長門有希ちゃんの消失9巻 デートしようぜ2
(9巻)
ただあまりに驚きすぎて、「こんな案件を家に持ち帰ったら、心臓が爆発してしまう」と涙目。ちょっとした時限バクダン(笑)ちなみに作者は「心臓は爆発しません」とツッコんでますが、心臓は破裂することがあるので強い衝撃には注意されたし。

長門有希にとってもバレンタインは特別な一日。デートに快諾します。とりあえず2月14日のデートは良い感じに進みます。あーあーあーデートしてぇー!という気持ちに読んだらきっとなります。

途中、谷口という男友達に遭遇しそうになったので、慌てて長門有希を引っ張って遠く離れるキョン。谷口はキョンよりも恋愛経験がほんのちょぴっと上。
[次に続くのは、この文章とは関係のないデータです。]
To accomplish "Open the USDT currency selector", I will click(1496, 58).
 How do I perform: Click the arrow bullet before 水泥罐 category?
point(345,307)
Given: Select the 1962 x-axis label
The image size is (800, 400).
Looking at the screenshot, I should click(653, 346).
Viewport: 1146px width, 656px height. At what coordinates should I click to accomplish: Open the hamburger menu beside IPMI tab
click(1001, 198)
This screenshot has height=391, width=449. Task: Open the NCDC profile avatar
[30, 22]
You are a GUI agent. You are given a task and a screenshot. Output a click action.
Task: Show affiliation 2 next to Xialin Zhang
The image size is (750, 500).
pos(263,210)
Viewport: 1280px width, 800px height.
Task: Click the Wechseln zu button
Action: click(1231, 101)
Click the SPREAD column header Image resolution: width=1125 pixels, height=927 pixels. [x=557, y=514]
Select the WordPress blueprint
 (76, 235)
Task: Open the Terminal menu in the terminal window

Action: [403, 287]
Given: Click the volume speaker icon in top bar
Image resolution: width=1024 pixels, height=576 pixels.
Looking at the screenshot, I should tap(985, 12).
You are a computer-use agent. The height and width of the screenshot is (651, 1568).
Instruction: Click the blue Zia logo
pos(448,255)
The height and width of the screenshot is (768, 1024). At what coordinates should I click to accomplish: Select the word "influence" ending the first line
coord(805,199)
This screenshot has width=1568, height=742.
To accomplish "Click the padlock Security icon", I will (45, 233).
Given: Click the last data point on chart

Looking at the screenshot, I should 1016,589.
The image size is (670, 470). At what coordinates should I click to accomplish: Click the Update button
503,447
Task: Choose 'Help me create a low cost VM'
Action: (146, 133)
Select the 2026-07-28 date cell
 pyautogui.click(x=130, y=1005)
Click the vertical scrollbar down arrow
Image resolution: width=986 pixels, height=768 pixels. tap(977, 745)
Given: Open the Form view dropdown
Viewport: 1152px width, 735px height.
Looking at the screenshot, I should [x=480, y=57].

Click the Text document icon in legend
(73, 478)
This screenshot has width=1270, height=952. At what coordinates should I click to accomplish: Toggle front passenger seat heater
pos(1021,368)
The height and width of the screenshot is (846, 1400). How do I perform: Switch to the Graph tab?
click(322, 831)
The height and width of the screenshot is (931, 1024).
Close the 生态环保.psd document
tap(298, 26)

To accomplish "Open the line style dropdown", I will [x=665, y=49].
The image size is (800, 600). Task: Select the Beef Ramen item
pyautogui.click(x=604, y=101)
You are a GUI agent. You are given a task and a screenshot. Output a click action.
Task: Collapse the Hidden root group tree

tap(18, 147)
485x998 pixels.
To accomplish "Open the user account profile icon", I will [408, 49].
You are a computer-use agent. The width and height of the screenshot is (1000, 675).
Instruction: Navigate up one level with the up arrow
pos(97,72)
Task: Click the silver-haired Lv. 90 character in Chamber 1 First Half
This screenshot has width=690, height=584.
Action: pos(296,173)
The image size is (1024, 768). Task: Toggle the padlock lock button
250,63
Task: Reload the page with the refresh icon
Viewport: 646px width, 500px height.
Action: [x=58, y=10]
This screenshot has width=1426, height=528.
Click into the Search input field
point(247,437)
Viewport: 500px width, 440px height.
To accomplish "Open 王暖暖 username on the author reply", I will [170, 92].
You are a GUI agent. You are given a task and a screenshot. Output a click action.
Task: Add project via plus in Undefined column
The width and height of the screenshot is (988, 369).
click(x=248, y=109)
長門有希をデートに誘う直前に小バカにされてたので、キョンは思わず隠れた。

長門有希ちゃんの消失9巻 谷口ニアミス2
(9巻)
ただキョンがやたらとエスコートの仕方が紳士的。というか、やたらと長門有希にベタベタ。口には出しませんが、長門有希の目線がキョンの手をチラチラ。やっぱり良い意味で気になるんでしょうね(笑)別の場面でも長門有希に対するスキンシップが地味にエグくて、いやお前オンナ慣れ実はしてるやん?的な。

めくるめく表情集

『長門有希ちゃんの消失』のウリは、長門有希の表情。原作の『涼宮ハルヒの憂鬱』とかではやたらと無表情で無口だった気がしますが、コロコロと表情が変わります。今回でもそのウリが最大限発揮されてます。

長門有希ちゃんの消失9巻 ごぼうのささがけ1
(9巻)
例えば、自分が作ったごぼうのささがけを食べた時の表情がコチラ。思わず、ぱぁぁぁ。ごぼうのささげけってそこまで美味いか?と思っちゃいますが、自分で作った料理はひとしおなのかも。

長門有希ちゃんの消失9巻 ごぼうのささがけ0
(9巻)
朝倉涼子の指導を受けて一緒に作るんですが、やたらとノリノリ。「シャキーン!」という効果音が似合いそう。

長門有希ちゃんの消失9巻 ごぼうのささがけ2
(9巻)
これを愛しのキョンに食べてもらおうとするんですが、意識しすぎて目線がゴボウから離れられない。これじゃあアカンと表情で悟られないように、ラストは長門有希は自分の顔を覆いながら「一思いにお願いします」とキョンにアピール。思わず「食いにくー!」とキョンがツッコむ。

節分で長門有希が赤鬼の仮面を被った。キョンは多分冗談もこめて「似合ってるぞ」と耳元でボソ。
長門有希ちゃんの消失9巻 赤鬼2
(9巻)
その直後に示した「うそつき」という長門有希の表情が反則的。はぁーん!はぁーん!(西城秀樹風)

長門有希ちゃんの消失9巻 朝倉がウザい
(9巻)
少し余談ですが、長門有希のお目付け役・朝倉涼子が二人が交際を報告されるときの表情がやたらとウザい。朝倉涼子的には既に二人の交際は知ってるものの、キョンは知られてないと思ってた。だから「さっさと報告せんかい」とニマニマしながらキョンを追い詰めていく(笑)

総合評価


9巻も面白かった気がします。何がウリかをしっかり理解してて、それを紙の上で体現できてる気がしました。特に長門有希ファンにとっては、相変わらずたまらない内容になってます。

ちなみに基本的にはゆる~い感じの展開ですが、ストーリーとしてはキョンと長門の交際を知らせられたことがキッカケか、朝倉涼子はカナダへ留学!?という展開に。これまで朝倉涼子は長門を精神的に支えてたわけですが、これからは長門一人でキョンと向き合っていくことになりそう。そのことで長門の表情にどんな変化が見られるか肝になるのかも知れません。